Work to be completed - Lines with the word "folder" in them are the ones to copy from the records.

Supplied records -
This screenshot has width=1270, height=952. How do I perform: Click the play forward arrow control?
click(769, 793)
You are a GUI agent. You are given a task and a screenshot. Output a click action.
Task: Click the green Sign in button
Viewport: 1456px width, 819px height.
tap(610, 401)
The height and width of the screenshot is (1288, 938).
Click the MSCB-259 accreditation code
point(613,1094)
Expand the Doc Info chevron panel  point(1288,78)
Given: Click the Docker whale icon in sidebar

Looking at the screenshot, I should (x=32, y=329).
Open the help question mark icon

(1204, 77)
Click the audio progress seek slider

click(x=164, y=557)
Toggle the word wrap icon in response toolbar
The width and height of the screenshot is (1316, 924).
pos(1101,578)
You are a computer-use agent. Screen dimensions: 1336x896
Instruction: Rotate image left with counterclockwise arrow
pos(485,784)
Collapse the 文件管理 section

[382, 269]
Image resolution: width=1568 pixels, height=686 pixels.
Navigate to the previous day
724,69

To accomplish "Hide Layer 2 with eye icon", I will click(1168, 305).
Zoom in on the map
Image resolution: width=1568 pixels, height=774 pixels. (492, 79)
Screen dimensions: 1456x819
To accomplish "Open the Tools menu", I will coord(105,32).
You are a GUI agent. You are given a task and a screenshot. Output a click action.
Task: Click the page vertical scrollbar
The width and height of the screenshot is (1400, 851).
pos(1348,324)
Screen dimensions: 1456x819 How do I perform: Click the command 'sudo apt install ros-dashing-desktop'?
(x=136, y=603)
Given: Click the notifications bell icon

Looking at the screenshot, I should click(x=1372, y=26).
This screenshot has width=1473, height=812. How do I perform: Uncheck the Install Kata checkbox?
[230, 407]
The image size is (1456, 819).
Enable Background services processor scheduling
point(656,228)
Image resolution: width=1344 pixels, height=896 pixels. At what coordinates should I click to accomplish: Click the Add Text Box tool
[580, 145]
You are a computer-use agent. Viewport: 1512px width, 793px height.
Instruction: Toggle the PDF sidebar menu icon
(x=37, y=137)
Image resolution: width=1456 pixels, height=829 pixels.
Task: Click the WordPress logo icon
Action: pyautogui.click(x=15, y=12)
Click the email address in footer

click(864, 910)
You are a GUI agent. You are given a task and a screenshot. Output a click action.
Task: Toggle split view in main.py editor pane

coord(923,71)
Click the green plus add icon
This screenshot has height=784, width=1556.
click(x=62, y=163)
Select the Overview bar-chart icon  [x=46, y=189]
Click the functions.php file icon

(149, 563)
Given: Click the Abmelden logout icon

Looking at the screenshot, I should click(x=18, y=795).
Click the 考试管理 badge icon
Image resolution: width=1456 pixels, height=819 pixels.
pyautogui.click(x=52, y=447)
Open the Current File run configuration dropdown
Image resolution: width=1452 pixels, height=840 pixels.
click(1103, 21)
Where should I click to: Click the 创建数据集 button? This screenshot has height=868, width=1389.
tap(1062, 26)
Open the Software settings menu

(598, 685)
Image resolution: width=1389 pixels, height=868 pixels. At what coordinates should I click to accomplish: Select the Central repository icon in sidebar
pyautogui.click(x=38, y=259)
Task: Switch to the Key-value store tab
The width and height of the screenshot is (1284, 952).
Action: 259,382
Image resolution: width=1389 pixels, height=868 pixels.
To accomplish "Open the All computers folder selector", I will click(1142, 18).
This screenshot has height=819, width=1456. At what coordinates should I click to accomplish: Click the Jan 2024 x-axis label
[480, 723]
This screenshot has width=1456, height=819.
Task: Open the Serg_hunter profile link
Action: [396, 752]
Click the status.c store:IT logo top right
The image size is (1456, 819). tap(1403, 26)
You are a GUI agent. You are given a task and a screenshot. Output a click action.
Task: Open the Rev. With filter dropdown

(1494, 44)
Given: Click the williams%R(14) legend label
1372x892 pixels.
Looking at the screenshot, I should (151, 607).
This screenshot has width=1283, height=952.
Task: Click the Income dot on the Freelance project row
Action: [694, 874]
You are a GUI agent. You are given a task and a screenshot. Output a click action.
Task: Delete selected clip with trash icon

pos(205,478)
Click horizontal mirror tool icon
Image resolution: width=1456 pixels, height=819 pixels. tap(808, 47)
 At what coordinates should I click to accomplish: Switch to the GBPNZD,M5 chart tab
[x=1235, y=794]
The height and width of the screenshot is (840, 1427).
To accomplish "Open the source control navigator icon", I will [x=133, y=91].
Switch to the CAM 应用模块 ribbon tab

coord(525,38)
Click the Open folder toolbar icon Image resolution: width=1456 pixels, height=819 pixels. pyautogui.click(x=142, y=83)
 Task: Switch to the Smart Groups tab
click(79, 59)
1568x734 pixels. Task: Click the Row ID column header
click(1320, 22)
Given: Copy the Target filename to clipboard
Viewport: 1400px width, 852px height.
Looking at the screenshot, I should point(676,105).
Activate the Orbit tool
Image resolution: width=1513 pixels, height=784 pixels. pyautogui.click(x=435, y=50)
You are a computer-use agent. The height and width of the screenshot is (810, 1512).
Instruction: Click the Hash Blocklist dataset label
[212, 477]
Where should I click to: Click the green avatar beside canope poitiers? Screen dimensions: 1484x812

Task result -
To accomplish "Open the All computers folder selector", I will click(1142, 18).
Click the Open folder toolbar icon Image resolution: width=1456 pixels, height=819 pixels. pyautogui.click(x=142, y=83)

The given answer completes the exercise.